2009 Portland GSA Annual Meeting (18-21 October 2009)

Paper No. 5
Presentation Time: 2:30 PM

TECTONICS OF CONCAVE CONTINENTAL MARGINS: A COMPARISON OF THE CASCADIA AND CENTRAL ANDES FOREARCS


ALLMENDINGER, Richard W., Department of Earth and Atmospheric Sciences, Cornell University, Snee Hall, Ithaca, NY 14853-1504 and GONZÁLEZ, Gabriel, Dpto. Ciencias Geológicas, Universidad Católica del Norte, Avenida Angamos 0610, Antofagasta, Chile, rwa1@cornell.edu

Most convergent continental margins are convex towards the subducting oceanic plate but in Cascadia and in the Central Andes of northern Chile and southern Peru, the margin is concave towards the subducted plate. Except for the curvature, there is little in common between these two areas: The Central Andes is an eroding continental margin in a hyperarid environment with a barren trench, dominated by normal faulting. The Cascades are an accreting margin with extensive trench fill and numerous thrusts in the accretionary prism.
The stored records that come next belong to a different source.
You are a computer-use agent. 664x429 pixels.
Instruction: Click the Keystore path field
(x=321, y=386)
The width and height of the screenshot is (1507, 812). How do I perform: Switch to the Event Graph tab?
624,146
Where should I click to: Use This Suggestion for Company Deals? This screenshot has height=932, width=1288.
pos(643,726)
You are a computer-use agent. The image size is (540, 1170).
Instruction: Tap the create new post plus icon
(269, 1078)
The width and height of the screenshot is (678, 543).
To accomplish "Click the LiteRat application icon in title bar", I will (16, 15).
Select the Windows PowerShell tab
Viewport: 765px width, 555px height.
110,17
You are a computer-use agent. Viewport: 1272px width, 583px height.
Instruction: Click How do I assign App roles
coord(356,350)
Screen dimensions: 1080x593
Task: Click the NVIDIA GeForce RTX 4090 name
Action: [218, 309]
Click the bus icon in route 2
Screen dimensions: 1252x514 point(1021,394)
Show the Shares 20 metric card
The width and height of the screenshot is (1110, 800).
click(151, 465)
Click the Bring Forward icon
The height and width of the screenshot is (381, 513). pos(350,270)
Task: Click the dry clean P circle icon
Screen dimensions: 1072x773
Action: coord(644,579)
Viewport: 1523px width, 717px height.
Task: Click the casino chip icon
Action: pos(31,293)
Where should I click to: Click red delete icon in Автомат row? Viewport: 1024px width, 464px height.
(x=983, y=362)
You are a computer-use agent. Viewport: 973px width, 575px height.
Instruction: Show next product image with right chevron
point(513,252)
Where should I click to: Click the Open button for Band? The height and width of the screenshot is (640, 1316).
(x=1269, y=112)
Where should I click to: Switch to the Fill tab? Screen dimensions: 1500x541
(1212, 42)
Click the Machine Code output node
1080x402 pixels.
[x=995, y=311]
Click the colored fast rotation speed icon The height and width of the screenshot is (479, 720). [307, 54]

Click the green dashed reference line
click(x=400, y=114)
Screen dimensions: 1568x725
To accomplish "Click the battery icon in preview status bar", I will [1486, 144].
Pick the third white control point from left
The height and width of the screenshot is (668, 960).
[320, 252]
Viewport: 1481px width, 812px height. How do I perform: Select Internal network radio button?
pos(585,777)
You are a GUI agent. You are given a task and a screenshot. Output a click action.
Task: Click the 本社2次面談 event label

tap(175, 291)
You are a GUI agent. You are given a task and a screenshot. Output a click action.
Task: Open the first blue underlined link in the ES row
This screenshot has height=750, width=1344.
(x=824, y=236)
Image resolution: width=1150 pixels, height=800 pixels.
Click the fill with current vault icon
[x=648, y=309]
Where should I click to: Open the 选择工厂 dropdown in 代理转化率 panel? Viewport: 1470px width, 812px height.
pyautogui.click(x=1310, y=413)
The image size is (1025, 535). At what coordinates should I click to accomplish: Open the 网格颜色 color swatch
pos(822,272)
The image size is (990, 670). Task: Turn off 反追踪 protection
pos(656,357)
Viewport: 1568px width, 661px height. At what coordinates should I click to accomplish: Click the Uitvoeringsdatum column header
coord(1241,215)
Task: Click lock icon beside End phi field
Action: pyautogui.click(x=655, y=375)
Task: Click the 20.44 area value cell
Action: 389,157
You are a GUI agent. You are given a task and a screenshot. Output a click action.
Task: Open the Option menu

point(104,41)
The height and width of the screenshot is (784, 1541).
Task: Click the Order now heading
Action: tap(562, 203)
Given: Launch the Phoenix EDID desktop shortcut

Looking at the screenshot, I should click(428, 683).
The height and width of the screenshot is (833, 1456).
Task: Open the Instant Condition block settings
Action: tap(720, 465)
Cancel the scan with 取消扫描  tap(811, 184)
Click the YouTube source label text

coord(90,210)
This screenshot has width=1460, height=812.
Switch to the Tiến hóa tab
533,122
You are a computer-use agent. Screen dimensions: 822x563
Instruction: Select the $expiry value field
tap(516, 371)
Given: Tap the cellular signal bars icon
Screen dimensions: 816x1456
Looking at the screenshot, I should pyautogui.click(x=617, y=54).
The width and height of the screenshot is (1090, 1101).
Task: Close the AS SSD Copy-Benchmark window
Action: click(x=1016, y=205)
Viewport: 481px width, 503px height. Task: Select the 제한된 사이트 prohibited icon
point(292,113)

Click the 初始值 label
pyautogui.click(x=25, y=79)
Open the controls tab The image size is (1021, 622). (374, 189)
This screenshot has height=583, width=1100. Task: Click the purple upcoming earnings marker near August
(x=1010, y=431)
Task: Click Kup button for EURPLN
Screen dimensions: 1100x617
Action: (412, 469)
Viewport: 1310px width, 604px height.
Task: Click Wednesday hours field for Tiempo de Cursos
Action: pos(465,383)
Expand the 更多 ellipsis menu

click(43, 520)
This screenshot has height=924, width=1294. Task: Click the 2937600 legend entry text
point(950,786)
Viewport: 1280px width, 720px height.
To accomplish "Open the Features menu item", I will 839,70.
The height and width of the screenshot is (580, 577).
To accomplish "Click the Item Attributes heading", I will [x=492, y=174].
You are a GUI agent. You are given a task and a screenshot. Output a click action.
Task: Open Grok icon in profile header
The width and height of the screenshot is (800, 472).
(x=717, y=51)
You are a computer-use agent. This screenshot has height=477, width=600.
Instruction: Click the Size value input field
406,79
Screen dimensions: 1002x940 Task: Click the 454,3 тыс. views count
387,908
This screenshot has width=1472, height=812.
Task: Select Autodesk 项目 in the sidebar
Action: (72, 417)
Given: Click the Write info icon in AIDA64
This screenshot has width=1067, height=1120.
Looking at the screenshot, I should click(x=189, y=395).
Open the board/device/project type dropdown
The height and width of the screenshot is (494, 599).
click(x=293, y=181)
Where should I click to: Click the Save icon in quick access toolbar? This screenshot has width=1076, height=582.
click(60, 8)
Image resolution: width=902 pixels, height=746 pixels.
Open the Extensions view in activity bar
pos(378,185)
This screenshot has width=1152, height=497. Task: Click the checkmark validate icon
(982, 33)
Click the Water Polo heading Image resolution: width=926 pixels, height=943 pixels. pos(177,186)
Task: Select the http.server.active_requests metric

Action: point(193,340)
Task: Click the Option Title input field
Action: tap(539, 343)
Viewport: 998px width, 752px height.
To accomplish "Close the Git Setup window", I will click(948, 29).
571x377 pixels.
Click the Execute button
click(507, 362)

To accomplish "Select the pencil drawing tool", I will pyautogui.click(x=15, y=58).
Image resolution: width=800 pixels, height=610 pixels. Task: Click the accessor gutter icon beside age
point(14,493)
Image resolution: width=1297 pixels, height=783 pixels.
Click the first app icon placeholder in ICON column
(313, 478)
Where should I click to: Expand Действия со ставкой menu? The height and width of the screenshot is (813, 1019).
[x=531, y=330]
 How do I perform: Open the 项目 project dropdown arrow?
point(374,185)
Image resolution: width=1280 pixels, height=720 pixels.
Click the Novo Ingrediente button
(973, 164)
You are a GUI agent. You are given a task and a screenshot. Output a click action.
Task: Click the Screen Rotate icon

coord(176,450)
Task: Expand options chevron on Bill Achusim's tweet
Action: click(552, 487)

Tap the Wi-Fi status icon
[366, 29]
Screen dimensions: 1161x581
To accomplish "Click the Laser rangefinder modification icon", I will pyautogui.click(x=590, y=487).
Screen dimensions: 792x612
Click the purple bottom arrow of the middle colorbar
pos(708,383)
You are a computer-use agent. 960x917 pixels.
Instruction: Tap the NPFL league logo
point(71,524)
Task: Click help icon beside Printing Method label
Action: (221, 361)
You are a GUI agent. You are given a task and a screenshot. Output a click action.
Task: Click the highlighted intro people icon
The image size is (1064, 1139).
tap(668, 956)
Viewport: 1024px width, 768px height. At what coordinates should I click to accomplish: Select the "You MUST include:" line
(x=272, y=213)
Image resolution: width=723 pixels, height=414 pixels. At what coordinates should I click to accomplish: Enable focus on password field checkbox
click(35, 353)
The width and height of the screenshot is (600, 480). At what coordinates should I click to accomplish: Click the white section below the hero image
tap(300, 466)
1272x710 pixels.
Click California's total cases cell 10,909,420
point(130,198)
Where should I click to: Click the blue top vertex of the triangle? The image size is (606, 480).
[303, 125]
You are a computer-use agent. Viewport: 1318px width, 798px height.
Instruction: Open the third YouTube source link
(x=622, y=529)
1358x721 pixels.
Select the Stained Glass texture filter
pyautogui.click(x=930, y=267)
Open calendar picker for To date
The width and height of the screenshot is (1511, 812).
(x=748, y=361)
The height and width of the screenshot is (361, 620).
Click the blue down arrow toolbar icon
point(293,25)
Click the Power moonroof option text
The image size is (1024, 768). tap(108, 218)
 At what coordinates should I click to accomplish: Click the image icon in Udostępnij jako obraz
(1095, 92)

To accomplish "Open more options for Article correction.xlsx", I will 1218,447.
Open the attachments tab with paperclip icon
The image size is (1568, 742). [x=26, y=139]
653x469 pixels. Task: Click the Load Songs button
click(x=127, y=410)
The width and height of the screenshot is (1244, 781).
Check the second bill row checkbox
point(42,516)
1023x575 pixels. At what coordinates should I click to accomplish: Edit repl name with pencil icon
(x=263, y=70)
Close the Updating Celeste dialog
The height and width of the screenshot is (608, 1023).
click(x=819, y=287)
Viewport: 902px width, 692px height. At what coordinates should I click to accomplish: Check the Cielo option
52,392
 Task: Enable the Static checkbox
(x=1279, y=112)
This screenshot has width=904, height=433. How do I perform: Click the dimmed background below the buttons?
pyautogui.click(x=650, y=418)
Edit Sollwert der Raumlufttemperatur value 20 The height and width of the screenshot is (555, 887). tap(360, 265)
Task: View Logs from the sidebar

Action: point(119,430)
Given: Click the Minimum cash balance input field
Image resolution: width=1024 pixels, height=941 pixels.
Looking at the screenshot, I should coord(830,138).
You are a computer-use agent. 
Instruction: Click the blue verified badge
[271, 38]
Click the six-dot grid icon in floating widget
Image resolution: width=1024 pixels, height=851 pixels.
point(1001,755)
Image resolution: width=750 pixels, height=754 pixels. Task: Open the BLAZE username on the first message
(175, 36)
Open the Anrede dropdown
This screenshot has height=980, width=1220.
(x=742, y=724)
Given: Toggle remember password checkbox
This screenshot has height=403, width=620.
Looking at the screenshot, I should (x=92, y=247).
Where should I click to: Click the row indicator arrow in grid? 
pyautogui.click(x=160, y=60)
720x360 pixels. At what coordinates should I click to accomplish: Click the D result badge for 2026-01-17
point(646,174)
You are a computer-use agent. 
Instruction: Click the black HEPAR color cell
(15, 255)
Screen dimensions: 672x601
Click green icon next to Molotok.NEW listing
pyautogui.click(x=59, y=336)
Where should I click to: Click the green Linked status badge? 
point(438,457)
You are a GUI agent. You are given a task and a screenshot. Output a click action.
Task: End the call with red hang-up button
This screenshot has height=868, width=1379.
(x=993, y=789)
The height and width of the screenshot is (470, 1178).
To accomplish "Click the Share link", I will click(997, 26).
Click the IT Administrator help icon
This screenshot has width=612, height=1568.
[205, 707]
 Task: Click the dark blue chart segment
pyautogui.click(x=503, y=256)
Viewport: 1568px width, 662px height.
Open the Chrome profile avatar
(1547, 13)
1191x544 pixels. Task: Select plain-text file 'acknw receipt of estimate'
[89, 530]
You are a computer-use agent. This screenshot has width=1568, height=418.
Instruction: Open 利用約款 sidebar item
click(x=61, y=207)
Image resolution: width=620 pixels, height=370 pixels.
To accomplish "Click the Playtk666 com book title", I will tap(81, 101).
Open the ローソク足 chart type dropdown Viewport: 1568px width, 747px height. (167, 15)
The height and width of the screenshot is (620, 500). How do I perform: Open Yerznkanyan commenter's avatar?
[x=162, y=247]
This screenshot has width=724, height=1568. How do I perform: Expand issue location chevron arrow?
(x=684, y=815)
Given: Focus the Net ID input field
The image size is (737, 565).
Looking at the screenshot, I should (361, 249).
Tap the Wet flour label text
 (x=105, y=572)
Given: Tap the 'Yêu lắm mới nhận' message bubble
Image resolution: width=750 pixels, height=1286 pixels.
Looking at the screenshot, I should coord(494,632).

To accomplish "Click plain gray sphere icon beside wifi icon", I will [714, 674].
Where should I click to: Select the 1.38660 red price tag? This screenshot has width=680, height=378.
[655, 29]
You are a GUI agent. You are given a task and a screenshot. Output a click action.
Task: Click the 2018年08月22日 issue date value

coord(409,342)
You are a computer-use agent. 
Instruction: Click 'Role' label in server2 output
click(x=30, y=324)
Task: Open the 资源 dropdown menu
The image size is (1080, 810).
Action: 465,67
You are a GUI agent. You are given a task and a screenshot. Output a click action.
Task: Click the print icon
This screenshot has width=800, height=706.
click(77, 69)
Convergence rate in the Andean case is currently 6.5 cm but most forearc structures began to develop during considerably faster rates; convergence rates in Cascadia are more variable but slower than in the central Andes. Finally, both the volcanic arc and Wadati-Benioff Zone seismicity are much more robustly developed in the Central Andes than in that Cascades. These differences make it all the more likely that the similarities are due, at least in part, to the curvature. Most significantly, both forearcs show evidence of finite, margin-parallel shortening (e.g., the Seattle and Tacoma faults in Cascadia and the E to ENE striking reverse faults of northern Chile). In Cascadia, where GPS stations are dense enough, instantaneous margin parallel shortening also occurs and the strain is contractional. GPS data from both areas, when inverted for vertical axis rotation rate, show a change from clockwise to counterclockwise rotation across the axis of curvature, a pattern matched by paleomagnetic rotations in the Central Andes. We suggest that margin-parallel shortening and opposing senses of vertical axis rotation are characteristic of concave convergent. Both of these effects are predicted by elastic models of locked, concave convergent plate boundaries.